**Written problem**
Copy the lines of the listing below exactly as they appear, from the line containing "is (470, 895)." to the line containing "Supports open access", including both of those lines.
>> BEGIN Data lines
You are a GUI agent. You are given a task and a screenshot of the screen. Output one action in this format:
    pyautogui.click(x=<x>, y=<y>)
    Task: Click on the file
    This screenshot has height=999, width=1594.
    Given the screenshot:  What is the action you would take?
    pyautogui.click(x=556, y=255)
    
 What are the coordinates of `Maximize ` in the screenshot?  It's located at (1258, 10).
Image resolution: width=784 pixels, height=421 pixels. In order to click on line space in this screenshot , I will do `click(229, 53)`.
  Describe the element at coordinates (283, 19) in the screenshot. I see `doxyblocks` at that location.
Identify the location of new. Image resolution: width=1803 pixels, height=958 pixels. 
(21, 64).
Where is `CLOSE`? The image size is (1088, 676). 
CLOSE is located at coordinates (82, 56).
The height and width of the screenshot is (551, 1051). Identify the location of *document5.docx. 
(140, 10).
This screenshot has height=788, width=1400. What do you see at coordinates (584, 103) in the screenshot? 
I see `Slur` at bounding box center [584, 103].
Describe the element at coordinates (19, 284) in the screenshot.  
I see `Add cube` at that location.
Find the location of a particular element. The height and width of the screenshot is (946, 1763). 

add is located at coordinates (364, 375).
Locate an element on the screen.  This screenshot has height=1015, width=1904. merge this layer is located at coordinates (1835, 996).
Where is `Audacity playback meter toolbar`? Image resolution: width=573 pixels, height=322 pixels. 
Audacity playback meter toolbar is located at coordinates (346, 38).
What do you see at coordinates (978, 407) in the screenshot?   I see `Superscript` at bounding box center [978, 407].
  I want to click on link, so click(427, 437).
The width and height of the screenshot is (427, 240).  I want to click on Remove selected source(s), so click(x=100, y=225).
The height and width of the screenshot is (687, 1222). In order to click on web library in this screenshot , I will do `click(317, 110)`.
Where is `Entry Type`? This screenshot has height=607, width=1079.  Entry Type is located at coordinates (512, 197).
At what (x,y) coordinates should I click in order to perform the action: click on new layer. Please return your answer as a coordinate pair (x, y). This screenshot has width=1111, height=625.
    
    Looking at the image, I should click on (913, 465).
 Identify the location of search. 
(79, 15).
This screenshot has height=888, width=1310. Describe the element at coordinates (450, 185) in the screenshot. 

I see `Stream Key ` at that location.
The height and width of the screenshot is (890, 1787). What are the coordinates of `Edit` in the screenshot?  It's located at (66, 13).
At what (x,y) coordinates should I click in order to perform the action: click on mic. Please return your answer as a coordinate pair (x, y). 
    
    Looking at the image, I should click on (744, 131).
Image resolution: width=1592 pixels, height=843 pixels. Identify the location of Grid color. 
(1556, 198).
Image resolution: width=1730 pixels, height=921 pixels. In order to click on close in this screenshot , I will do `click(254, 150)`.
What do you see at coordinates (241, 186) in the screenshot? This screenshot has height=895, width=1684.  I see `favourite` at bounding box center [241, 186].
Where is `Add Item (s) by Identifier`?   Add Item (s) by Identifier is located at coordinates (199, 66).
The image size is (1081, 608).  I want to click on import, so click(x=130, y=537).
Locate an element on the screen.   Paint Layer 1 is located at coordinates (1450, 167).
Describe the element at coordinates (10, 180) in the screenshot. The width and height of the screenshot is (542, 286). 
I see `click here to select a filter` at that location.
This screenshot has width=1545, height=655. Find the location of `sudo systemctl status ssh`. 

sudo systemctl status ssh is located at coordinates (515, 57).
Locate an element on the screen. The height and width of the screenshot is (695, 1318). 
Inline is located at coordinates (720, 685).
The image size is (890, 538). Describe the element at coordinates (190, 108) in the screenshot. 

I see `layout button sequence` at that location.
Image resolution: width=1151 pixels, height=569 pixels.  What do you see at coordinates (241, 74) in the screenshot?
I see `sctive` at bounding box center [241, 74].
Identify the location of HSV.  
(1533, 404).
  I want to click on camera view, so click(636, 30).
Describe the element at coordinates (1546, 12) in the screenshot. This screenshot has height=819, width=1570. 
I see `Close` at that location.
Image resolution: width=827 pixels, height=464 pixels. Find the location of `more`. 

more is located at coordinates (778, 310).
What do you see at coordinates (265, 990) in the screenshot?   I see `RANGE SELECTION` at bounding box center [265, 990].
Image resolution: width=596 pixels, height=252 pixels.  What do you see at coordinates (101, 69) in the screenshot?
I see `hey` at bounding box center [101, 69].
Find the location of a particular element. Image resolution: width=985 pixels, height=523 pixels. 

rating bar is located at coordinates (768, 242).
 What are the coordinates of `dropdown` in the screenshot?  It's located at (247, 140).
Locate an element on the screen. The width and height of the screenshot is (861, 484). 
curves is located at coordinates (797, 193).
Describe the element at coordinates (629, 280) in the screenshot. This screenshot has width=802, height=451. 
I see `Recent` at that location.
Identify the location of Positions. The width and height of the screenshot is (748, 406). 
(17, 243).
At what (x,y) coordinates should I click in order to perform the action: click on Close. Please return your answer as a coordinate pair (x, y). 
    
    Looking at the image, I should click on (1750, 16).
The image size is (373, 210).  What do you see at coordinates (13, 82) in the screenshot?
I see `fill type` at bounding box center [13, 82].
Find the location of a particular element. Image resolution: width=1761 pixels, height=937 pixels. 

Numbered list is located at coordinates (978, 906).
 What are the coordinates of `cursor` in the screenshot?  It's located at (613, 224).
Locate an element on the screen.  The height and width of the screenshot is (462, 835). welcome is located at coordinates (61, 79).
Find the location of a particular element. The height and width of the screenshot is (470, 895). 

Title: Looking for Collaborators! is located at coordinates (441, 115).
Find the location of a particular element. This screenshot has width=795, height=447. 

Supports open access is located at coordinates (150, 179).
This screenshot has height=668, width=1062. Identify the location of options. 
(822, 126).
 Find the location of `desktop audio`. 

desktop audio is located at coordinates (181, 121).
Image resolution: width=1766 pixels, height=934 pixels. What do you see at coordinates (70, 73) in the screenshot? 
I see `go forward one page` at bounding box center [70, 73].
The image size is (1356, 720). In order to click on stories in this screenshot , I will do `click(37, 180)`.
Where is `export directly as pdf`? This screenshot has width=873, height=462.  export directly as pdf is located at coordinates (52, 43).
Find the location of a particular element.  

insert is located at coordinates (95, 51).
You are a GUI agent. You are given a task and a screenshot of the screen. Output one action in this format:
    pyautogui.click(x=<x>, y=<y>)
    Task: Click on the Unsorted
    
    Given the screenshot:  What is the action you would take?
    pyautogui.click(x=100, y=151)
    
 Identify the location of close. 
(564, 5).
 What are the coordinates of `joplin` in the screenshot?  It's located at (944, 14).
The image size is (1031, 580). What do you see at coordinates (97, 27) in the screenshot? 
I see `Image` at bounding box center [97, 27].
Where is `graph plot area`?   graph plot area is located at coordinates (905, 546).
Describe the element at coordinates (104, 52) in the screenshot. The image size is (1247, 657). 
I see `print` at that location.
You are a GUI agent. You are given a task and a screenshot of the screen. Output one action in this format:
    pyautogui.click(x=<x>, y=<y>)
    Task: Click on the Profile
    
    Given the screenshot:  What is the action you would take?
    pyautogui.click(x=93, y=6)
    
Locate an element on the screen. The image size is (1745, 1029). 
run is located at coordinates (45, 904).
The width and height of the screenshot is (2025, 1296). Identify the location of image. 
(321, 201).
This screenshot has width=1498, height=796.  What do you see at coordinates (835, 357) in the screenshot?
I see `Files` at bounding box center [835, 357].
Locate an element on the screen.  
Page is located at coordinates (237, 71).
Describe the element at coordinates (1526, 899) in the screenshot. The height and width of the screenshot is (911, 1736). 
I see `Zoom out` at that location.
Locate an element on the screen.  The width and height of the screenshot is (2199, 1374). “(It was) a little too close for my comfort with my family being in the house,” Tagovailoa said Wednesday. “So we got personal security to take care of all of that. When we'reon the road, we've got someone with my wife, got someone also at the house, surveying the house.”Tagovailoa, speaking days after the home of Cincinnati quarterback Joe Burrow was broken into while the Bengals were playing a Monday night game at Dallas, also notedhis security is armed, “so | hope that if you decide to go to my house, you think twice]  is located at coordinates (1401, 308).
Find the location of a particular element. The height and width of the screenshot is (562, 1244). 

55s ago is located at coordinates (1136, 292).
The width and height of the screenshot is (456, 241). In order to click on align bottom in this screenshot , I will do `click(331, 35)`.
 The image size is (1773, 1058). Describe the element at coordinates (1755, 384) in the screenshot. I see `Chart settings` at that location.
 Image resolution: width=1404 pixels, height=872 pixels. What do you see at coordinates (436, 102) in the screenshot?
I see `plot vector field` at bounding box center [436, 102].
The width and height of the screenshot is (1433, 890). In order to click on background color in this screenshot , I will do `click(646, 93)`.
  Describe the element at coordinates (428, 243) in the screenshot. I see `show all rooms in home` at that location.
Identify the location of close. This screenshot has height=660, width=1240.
>> END Data lines
**Response to this task**
Find the location of a particular element. The height and width of the screenshot is (470, 895). 

Title: Looking for Collaborators! is located at coordinates (441, 115).
Find the location of a particular element. This screenshot has width=795, height=447. 

Supports open access is located at coordinates (150, 179).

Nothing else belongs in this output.